Task>
This exercise calls for copying every line below that holds the word "will".

The data>
------------

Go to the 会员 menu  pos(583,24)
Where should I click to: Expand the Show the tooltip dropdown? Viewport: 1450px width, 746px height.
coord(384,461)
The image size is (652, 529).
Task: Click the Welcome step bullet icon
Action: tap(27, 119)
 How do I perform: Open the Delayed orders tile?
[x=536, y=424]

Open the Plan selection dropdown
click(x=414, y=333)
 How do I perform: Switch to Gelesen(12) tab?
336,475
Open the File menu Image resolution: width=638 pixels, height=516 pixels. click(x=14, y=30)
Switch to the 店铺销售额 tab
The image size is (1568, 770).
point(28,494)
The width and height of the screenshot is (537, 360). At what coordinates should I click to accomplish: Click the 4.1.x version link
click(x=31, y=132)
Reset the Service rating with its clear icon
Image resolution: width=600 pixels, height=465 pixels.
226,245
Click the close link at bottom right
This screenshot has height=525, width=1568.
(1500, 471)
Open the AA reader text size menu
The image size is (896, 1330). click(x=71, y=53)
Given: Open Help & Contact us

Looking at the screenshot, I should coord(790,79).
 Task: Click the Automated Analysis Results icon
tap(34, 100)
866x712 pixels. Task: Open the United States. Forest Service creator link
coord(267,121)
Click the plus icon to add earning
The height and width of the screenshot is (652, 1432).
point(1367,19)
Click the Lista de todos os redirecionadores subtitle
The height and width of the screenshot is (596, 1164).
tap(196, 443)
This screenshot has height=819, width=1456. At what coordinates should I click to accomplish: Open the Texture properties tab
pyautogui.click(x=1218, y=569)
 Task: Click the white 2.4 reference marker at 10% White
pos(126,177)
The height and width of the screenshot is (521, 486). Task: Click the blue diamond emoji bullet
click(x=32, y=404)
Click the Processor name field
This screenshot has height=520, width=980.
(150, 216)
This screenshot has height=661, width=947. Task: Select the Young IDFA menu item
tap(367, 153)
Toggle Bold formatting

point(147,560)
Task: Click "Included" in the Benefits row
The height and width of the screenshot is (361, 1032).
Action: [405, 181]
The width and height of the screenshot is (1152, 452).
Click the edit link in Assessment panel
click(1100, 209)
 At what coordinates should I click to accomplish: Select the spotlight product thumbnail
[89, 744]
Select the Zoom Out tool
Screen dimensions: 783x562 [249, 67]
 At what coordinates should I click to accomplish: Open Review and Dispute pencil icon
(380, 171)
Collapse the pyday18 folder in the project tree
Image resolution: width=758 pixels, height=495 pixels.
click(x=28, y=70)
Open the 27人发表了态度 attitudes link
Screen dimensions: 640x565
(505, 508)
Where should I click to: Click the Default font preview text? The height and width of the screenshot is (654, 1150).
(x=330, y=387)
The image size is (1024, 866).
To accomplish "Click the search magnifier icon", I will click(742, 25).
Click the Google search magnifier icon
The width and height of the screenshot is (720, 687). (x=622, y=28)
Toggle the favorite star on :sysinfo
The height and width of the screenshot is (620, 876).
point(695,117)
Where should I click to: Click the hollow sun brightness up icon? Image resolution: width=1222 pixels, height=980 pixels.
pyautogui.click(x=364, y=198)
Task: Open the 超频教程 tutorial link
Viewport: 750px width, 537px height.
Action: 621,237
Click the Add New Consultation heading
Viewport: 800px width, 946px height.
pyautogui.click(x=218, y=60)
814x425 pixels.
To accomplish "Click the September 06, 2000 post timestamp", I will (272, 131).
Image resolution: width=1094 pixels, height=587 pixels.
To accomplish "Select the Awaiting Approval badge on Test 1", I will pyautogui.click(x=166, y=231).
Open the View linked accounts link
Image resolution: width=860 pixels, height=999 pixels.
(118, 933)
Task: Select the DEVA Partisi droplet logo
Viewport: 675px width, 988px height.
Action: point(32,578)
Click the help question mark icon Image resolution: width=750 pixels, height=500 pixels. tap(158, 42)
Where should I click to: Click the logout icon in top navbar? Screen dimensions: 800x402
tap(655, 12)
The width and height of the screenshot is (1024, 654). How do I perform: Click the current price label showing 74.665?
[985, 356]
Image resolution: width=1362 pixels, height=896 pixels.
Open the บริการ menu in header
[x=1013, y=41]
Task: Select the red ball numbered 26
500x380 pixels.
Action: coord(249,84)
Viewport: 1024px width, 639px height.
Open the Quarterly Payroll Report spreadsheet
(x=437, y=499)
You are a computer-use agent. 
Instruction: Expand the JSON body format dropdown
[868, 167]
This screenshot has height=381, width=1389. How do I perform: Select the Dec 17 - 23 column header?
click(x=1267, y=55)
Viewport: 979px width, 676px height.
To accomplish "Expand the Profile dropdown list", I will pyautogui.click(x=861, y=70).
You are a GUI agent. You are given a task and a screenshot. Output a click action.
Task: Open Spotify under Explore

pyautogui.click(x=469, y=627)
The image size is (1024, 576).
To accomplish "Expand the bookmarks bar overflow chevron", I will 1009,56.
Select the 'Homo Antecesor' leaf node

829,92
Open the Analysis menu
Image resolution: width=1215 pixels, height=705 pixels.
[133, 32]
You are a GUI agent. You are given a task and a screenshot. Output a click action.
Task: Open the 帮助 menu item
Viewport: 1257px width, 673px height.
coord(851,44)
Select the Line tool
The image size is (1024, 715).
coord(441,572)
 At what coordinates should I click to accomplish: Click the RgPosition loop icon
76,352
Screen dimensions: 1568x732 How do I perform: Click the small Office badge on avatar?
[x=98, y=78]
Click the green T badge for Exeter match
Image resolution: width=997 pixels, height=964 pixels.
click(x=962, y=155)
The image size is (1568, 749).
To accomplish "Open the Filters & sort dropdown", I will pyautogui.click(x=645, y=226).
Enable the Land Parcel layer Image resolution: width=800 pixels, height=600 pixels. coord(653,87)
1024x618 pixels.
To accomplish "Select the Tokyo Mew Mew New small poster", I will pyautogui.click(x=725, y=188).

------------

Answer to this problem>
To accomplish "Click the search magnifier icon", I will click(742, 25).
To accomplish "Click the September 06, 2000 post timestamp", I will (272, 131).
To accomplish "Select the Awaiting Approval badge on Test 1", I will pyautogui.click(x=166, y=231).
To accomplish "Expand the Profile dropdown list", I will pyautogui.click(x=861, y=70).
To accomplish "Expand the bookmarks bar overflow chevron", I will 1009,56.
To accomplish "Open the Filters & sort dropdown", I will pyautogui.click(x=645, y=226).
To accomplish "Select the Tokyo Mew Mew New small poster", I will pyautogui.click(x=725, y=188).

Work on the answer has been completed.